→ Task brief
Whatever the records below say, write them all out exactly.

(Records contained in a dataset)
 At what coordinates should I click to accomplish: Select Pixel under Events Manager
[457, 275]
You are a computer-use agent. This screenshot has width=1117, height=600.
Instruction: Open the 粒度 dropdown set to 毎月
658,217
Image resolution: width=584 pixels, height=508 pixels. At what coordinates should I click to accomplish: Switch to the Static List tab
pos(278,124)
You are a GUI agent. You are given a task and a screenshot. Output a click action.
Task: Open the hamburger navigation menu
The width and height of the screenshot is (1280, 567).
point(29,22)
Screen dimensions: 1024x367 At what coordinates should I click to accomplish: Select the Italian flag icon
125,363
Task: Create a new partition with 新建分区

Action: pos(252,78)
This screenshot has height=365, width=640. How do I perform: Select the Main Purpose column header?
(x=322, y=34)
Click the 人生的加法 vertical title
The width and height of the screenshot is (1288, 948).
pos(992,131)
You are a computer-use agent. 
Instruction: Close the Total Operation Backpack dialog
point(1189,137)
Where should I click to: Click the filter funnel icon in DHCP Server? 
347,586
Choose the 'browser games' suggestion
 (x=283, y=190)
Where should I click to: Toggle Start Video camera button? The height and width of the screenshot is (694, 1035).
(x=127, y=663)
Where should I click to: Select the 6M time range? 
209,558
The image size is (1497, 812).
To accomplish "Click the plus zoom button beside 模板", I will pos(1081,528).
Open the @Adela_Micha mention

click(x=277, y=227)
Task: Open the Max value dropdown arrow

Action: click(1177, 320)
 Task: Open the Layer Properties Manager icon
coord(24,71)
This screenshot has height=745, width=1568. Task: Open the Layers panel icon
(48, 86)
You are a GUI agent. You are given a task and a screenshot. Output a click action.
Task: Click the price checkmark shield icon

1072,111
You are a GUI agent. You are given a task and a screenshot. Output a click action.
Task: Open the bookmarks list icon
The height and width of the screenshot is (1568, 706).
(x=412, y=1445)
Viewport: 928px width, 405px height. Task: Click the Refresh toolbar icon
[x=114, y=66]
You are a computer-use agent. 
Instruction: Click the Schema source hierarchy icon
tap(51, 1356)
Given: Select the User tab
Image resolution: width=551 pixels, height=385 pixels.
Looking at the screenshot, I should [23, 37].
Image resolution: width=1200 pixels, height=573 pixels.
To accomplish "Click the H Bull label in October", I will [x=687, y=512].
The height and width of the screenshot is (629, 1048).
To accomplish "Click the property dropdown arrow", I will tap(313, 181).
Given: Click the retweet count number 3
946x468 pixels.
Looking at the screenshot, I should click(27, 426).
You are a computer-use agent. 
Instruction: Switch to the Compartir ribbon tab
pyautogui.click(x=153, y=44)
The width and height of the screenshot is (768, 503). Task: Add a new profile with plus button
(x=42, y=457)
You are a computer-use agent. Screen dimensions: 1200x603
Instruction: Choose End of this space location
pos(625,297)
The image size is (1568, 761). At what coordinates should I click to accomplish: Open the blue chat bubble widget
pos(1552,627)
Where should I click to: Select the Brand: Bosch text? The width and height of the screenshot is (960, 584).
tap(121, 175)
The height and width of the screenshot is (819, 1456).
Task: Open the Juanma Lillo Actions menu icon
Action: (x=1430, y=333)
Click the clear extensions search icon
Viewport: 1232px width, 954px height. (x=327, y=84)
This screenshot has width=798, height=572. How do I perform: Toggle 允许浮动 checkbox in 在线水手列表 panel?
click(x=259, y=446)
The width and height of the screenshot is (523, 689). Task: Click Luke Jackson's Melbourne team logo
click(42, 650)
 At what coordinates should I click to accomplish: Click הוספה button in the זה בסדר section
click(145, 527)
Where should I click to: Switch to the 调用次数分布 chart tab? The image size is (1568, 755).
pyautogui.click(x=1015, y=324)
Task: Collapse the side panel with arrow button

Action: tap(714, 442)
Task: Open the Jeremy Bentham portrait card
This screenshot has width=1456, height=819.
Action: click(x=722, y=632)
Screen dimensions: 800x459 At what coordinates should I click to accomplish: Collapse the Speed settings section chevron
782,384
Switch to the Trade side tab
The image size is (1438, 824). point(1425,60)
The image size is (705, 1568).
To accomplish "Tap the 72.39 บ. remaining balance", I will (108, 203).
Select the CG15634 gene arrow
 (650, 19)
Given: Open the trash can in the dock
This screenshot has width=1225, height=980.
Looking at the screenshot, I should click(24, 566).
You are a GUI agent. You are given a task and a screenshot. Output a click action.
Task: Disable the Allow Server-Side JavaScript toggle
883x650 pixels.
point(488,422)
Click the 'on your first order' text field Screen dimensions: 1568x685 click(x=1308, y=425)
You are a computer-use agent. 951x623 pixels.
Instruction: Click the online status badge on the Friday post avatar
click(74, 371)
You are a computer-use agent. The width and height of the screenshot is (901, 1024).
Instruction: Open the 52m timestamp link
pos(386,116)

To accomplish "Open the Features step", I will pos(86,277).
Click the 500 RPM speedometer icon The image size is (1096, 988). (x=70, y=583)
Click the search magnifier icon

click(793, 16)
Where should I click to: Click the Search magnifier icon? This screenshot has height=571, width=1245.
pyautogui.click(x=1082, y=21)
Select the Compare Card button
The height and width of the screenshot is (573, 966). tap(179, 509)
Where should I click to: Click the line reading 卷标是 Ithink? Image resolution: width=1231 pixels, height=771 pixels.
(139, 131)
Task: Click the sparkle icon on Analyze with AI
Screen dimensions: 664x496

→ Solution for this exercise
 At what coordinates should I click to accomplish: Select Pixel under Events Manager
[457, 275]
You are a computer-use agent. This screenshot has width=1117, height=600.
Instruction: Open the 粒度 dropdown set to 毎月
658,217
Image resolution: width=584 pixels, height=508 pixels. At what coordinates should I click to accomplish: Switch to the Static List tab
pos(278,124)
You are a GUI agent. You are given a task and a screenshot. Output a click action.
Task: Open the hamburger navigation menu
The width and height of the screenshot is (1280, 567).
point(29,22)
Screen dimensions: 1024x367 At what coordinates should I click to accomplish: Select the Italian flag icon
125,363
Task: Create a new partition with 新建分区

Action: pos(252,78)
This screenshot has height=365, width=640. How do I perform: Select the Main Purpose column header?
(x=322, y=34)
Click the 人生的加法 vertical title
The width and height of the screenshot is (1288, 948).
pos(992,131)
You are a computer-use agent. 
Instruction: Close the Total Operation Backpack dialog
point(1189,137)
Where should I click to: Click the filter funnel icon in DHCP Server? 
347,586
Choose the 'browser games' suggestion
 (x=283, y=190)
Where should I click to: Toggle Start Video camera button? The height and width of the screenshot is (694, 1035).
(x=127, y=663)
Where should I click to: Select the 6M time range? 
209,558
The image size is (1497, 812).
To accomplish "Click the plus zoom button beside 模板", I will pos(1081,528).
Open the @Adela_Micha mention

click(x=277, y=227)
Task: Open the Max value dropdown arrow

Action: click(1177, 320)
 Task: Open the Layer Properties Manager icon
coord(24,71)
This screenshot has height=745, width=1568. Task: Open the Layers panel icon
(48, 86)
You are a GUI agent. You are given a task and a screenshot. Output a click action.
Task: Click the price checkmark shield icon

1072,111
You are a GUI agent. You are given a task and a screenshot. Output a click action.
Task: Open the bookmarks list icon
The height and width of the screenshot is (1568, 706).
(x=412, y=1445)
Viewport: 928px width, 405px height. Task: Click the Refresh toolbar icon
[x=114, y=66]
You are a computer-use agent. 
Instruction: Click the Schema source hierarchy icon
tap(51, 1356)
Given: Select the User tab
Image resolution: width=551 pixels, height=385 pixels.
Looking at the screenshot, I should [23, 37].
Image resolution: width=1200 pixels, height=573 pixels.
To accomplish "Click the H Bull label in October", I will [x=687, y=512].
The height and width of the screenshot is (629, 1048).
To accomplish "Click the property dropdown arrow", I will tap(313, 181).
Given: Click the retweet count number 3
946x468 pixels.
Looking at the screenshot, I should click(27, 426).
You are a computer-use agent. 
Instruction: Switch to the Compartir ribbon tab
pyautogui.click(x=153, y=44)
The width and height of the screenshot is (768, 503). Task: Add a new profile with plus button
(x=42, y=457)
You are a computer-use agent. Screen dimensions: 1200x603
Instruction: Choose End of this space location
pos(625,297)
The image size is (1568, 761). At what coordinates should I click to accomplish: Open the blue chat bubble widget
pos(1552,627)
Where should I click to: Select the Brand: Bosch text? The width and height of the screenshot is (960, 584).
tap(121, 175)
The height and width of the screenshot is (819, 1456).
Task: Open the Juanma Lillo Actions menu icon
Action: (x=1430, y=333)
Click the clear extensions search icon
Viewport: 1232px width, 954px height. (x=327, y=84)
This screenshot has width=798, height=572. How do I perform: Toggle 允许浮动 checkbox in 在线水手列表 panel?
click(x=259, y=446)
The width and height of the screenshot is (523, 689). Task: Click Luke Jackson's Melbourne team logo
click(42, 650)
 At what coordinates should I click to accomplish: Click הוספה button in the זה בסדר section
click(145, 527)
Where should I click to: Switch to the 调用次数分布 chart tab? The image size is (1568, 755).
pyautogui.click(x=1015, y=324)
Task: Collapse the side panel with arrow button

Action: tap(714, 442)
Task: Open the Jeremy Bentham portrait card
This screenshot has width=1456, height=819.
Action: click(x=722, y=632)
Screen dimensions: 800x459 At what coordinates should I click to accomplish: Collapse the Speed settings section chevron
782,384
Switch to the Trade side tab
The image size is (1438, 824). point(1425,60)
The image size is (705, 1568).
To accomplish "Tap the 72.39 บ. remaining balance", I will (108, 203).
Select the CG15634 gene arrow
 (650, 19)
Given: Open the trash can in the dock
This screenshot has width=1225, height=980.
Looking at the screenshot, I should click(24, 566).
You are a GUI agent. You are given a task and a screenshot. Output a click action.
Task: Disable the Allow Server-Side JavaScript toggle
883x650 pixels.
point(488,422)
Click the 'on your first order' text field Screen dimensions: 1568x685 click(x=1308, y=425)
You are a computer-use agent. 951x623 pixels.
Instruction: Click the online status badge on the Friday post avatar
click(74, 371)
You are a computer-use agent. The width and height of the screenshot is (901, 1024).
Instruction: Open the 52m timestamp link
pos(386,116)

To accomplish "Open the Features step", I will pos(86,277).
Click the 500 RPM speedometer icon The image size is (1096, 988). (x=70, y=583)
Click the search magnifier icon

click(793, 16)
Where should I click to: Click the Search magnifier icon? This screenshot has height=571, width=1245.
pyautogui.click(x=1082, y=21)
Select the Compare Card button
The height and width of the screenshot is (573, 966). tap(179, 509)
Where should I click to: Click the line reading 卷标是 Ithink? Image resolution: width=1231 pixels, height=771 pixels.
(139, 131)
Task: Click the sparkle icon on Analyze with AI
Screen dimensions: 664x496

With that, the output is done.